WASHINGTON.- Washington sancionó a cuatro destacados generales de Myanmar, entre ellos el jefe del Estado Mayor y su segundo al mando, por el asesinato en masa de musulmanes rohingya.
Los cuatro cargos militares son responsables de “violaciones de los derechos humanos” que incluyeron asesinatos extrajudiciales en una campaña de limpieza étnica contra los rohingya en el estado de Rakhine, en el norte del país, explicó el secretario de Estado de Estados Unidos, Mike Pompeo, en un comunicado el martes.
En virtud de las sanciones, ni los generales ni sus familiares inmediatos podrán viajar a Estados Unidos. En la lista está el jefe del Estado Mayor, Min Aung Hlaing, su segundo, Soe Win, y dos subordinados considerados responsables de los abusos.
El ejército birmano ha sido acusado de violaciones generalizadas de los derechos humanos que llevaran alrededor de 700.000 rohingya a huir del país desde agosta de 2017.
“Con este anuncio, Estados Unidos es el primer gobierno en tomar medidas públicamente con respecto a la cúpula del Ejército de Birmania; hemos designado (las sanciones) a estas personas a raíz de información creíble sobre la participación de estos comandantes en graves violaciones de los Derechos Humanos”, agregó.
En este sentido, expresó su “preocupación” debido a que “el gobierno birmano no ha tomado medidas para hacer rendir cuentas a los responsables de violaciones y abusos de derechos humanos”, así como por “las continuadas informaciones sobre violaciones de derechos humanos por parte del Ejército birmano” a lo largo y ancho del país.

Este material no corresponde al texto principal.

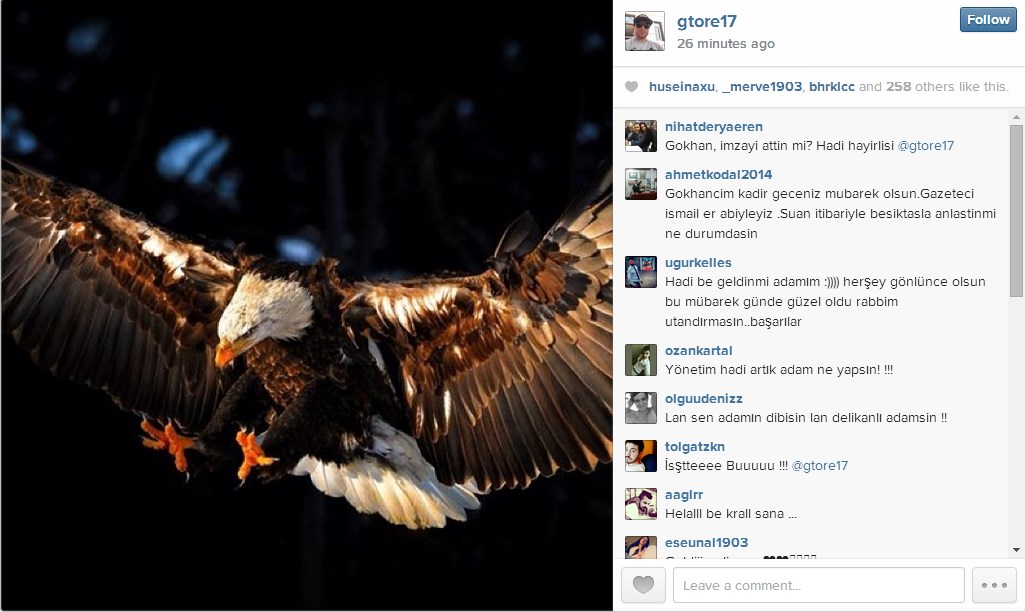This screenshot has height=612, width=1025.
Task: Click the heart like button below comments
Action: pyautogui.click(x=643, y=585)
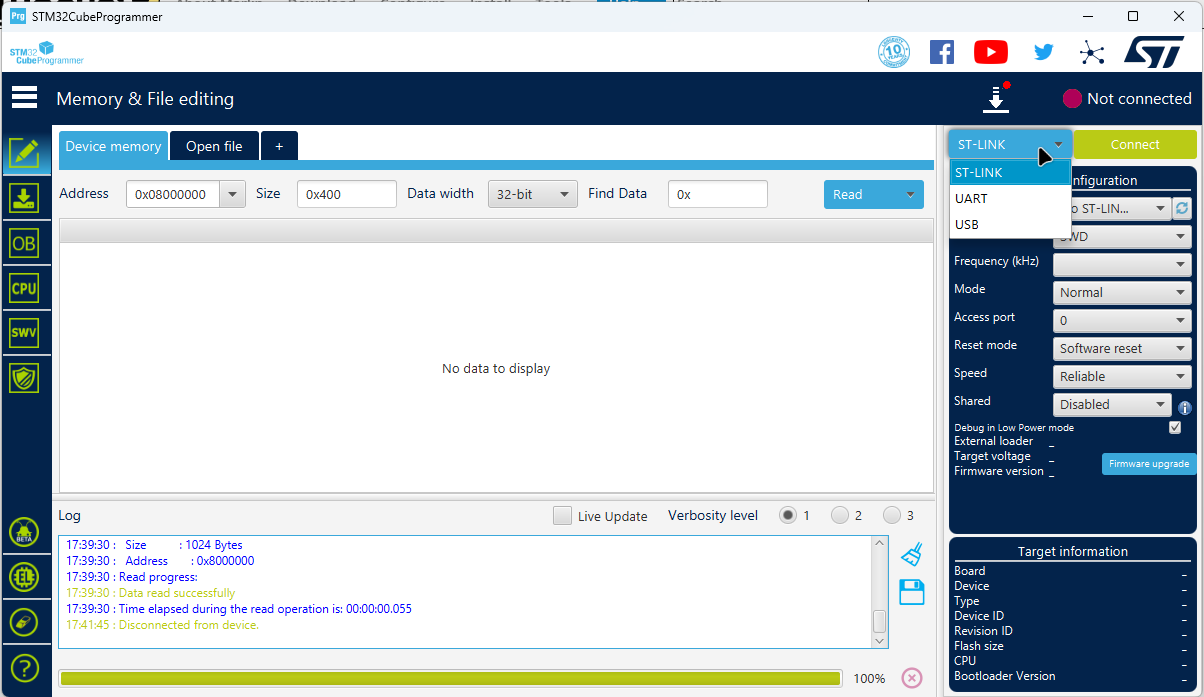Open the Help question mark icon

point(24,667)
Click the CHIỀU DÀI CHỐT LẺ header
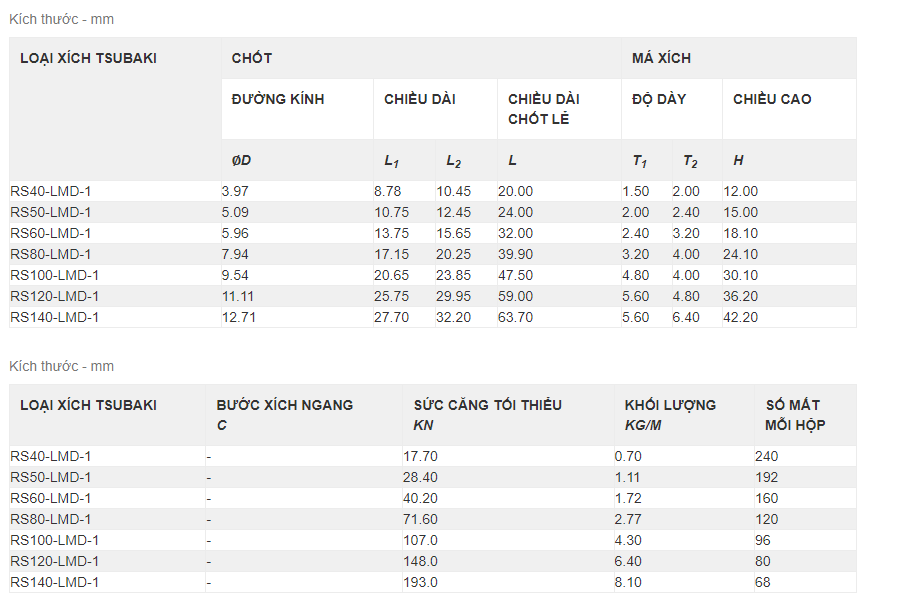Screen dimensions: 920x615 (x=544, y=109)
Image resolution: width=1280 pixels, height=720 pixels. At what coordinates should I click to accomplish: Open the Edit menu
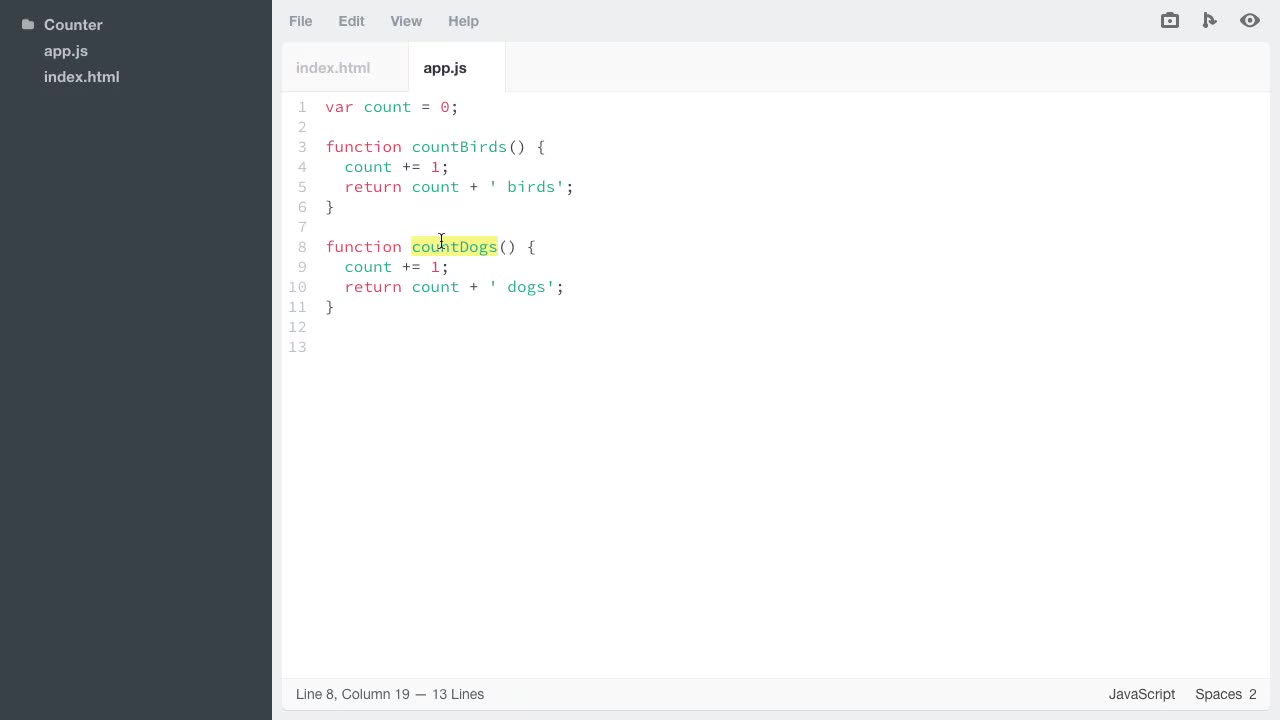pos(351,21)
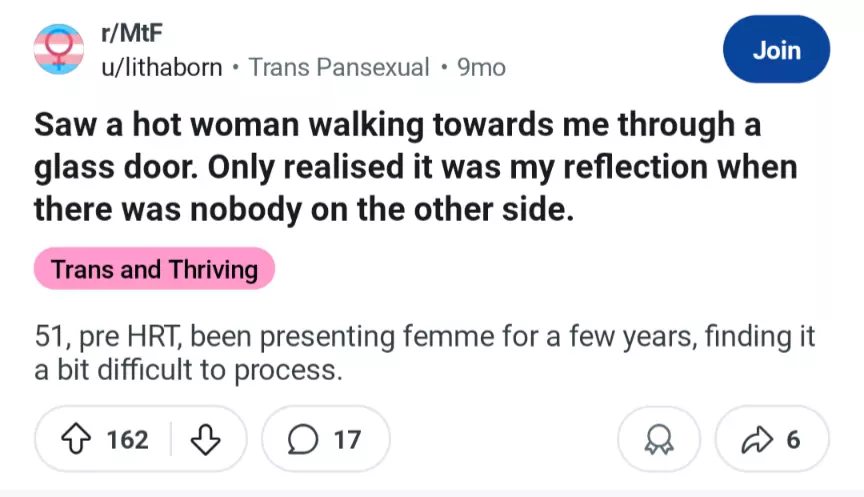864x497 pixels.
Task: Click 'a bit difficult to process' body line
Action: [188, 372]
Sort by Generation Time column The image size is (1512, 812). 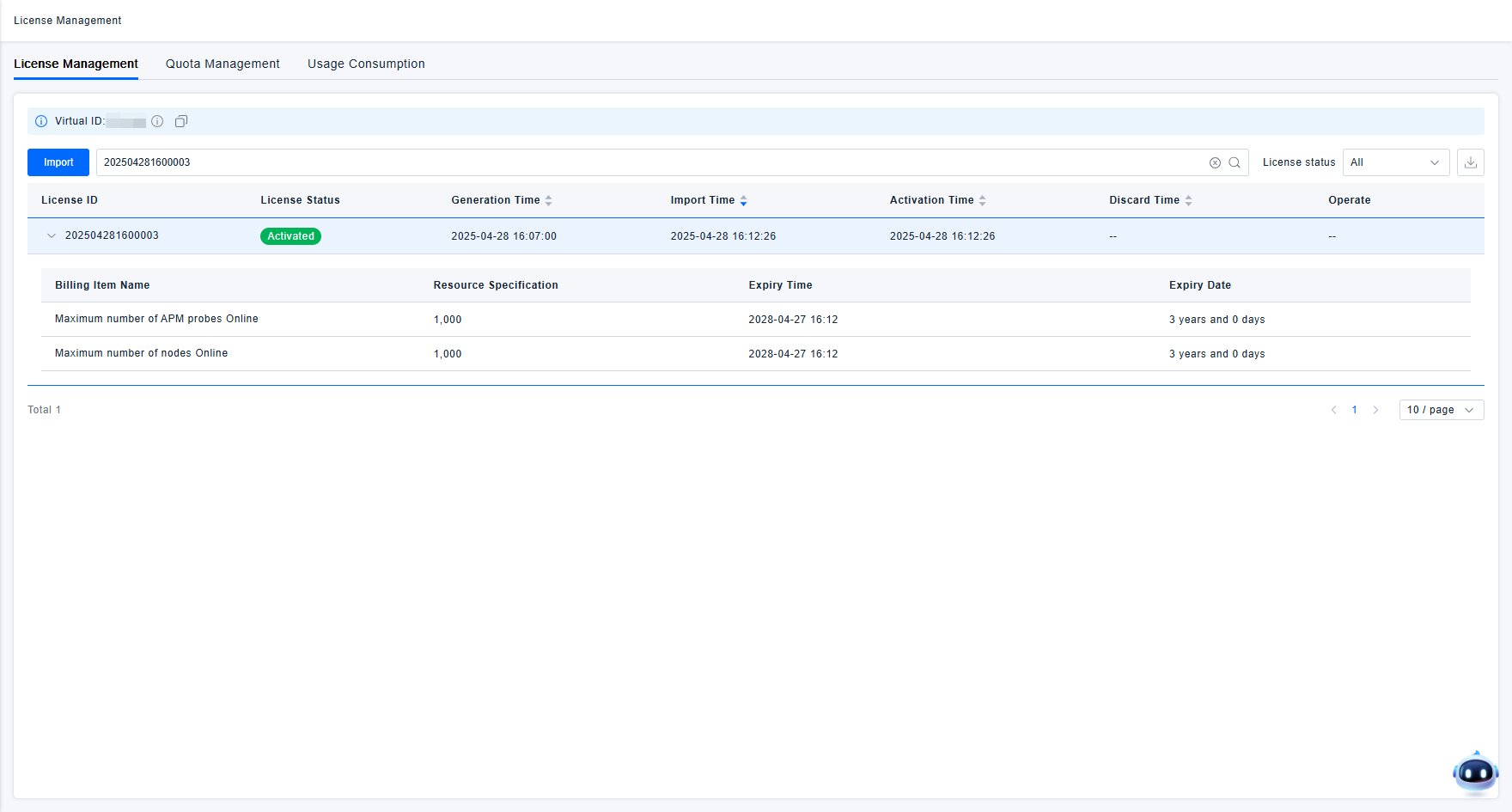click(x=548, y=200)
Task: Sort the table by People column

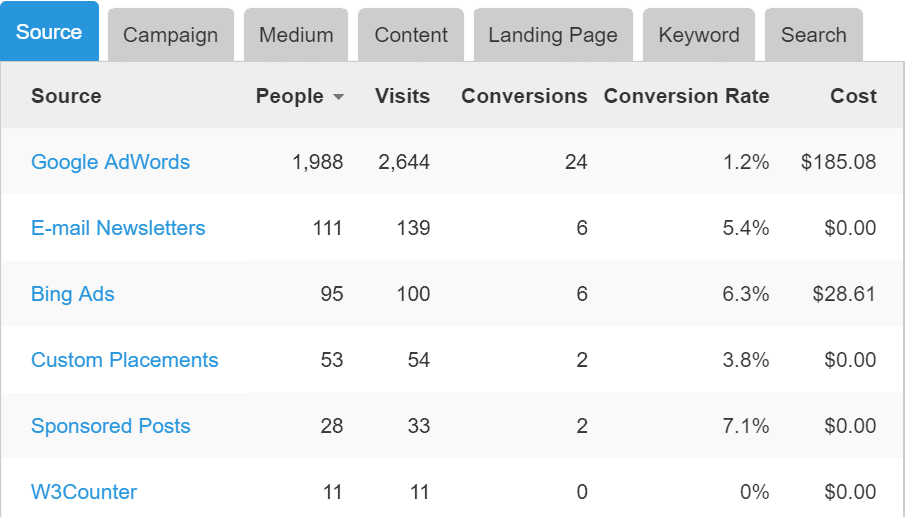Action: (289, 96)
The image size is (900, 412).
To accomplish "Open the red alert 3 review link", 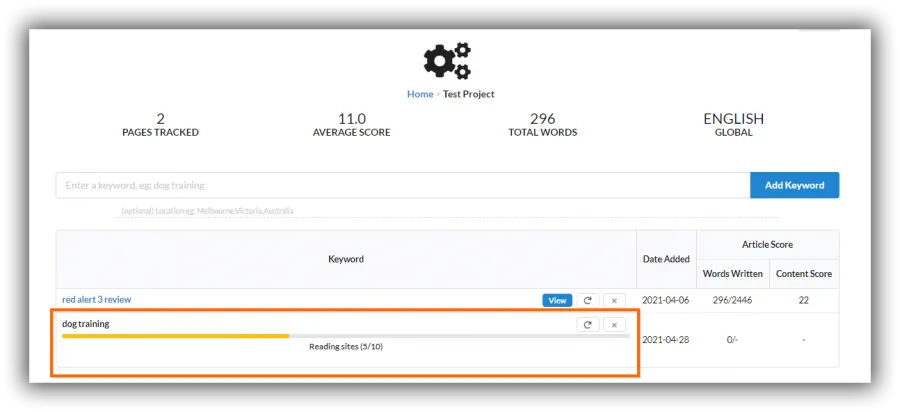I will (x=96, y=300).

La relatora especial de Naciones Unidas para los Derechos Humanos en Myanmar, Yanghee Lee, reclamó en enero pasado la imputación de Hlaing por delitos de genocidio por la persecución y exterminio de la minoría rohingya, así como de crímenes de guerra y de lesa humanidad por masacre perpetradas en otras partes del país.
Alrededor de 700.000 rohingyas huyeron a Bangladesh desde agosto de 2017, cuando los ataques a puestos de seguridad por parte de los insurgentes rohingya provocaron una represión militar que Estados Unidos, Reino Unido y otros describieron como limpieza étnica, mientras Myanmar niega las acusaciones.